Pointing records for text and elements
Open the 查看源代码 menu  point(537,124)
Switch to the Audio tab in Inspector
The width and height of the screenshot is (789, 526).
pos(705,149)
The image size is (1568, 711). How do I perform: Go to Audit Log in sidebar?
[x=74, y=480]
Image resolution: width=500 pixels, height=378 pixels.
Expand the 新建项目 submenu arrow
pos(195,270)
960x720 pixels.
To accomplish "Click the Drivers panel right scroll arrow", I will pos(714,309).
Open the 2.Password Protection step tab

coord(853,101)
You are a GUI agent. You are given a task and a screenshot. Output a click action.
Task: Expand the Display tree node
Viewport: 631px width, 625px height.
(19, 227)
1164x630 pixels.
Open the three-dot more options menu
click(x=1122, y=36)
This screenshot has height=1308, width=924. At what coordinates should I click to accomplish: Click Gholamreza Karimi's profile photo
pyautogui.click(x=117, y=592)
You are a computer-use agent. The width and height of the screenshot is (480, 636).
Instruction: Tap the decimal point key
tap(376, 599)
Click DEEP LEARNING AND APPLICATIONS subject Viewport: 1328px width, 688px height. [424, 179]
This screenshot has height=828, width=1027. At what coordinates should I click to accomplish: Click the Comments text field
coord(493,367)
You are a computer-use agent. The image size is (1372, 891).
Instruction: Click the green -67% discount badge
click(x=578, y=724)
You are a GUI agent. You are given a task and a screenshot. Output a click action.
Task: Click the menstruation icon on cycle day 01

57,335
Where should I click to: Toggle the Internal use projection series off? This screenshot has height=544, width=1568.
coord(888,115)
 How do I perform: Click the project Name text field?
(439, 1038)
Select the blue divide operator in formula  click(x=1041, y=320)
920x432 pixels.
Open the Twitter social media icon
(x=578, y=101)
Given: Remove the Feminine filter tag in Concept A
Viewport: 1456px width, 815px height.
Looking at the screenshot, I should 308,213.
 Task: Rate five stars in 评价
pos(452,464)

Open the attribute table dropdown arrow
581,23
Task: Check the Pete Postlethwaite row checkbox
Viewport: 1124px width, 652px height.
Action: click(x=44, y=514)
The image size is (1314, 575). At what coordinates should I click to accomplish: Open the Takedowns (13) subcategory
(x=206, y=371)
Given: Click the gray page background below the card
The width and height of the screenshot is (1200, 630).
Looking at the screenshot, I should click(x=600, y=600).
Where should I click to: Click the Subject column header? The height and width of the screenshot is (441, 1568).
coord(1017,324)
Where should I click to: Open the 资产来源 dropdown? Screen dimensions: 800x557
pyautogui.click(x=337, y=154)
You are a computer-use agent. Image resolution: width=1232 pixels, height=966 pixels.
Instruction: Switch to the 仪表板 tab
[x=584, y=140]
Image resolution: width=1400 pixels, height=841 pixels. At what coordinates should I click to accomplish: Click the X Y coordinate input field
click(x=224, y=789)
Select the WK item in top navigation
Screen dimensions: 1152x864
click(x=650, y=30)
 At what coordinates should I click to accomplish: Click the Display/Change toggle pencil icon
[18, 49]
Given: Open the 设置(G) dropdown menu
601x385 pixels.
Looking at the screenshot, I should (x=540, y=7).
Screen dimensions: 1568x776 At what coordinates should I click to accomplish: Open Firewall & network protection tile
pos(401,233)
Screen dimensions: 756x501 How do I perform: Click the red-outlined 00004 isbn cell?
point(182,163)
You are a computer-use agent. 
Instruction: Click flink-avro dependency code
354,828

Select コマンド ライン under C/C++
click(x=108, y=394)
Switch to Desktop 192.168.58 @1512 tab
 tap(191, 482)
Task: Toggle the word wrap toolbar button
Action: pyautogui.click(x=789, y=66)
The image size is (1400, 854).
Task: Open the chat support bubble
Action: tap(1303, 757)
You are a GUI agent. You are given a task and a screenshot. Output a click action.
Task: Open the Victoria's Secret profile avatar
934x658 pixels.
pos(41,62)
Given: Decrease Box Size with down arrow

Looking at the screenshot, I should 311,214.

THE EXERCISE: Extract each line in the records above that contains the string "perform". Case counts.

THE REPLY:
The image size is (1568, 711). How do I perform: Go to Audit Log in sidebar?
 How do I perform: Click the project Name text field?
Screen dimensions: 756x501 How do I perform: Click the red-outlined 00004 isbn cell?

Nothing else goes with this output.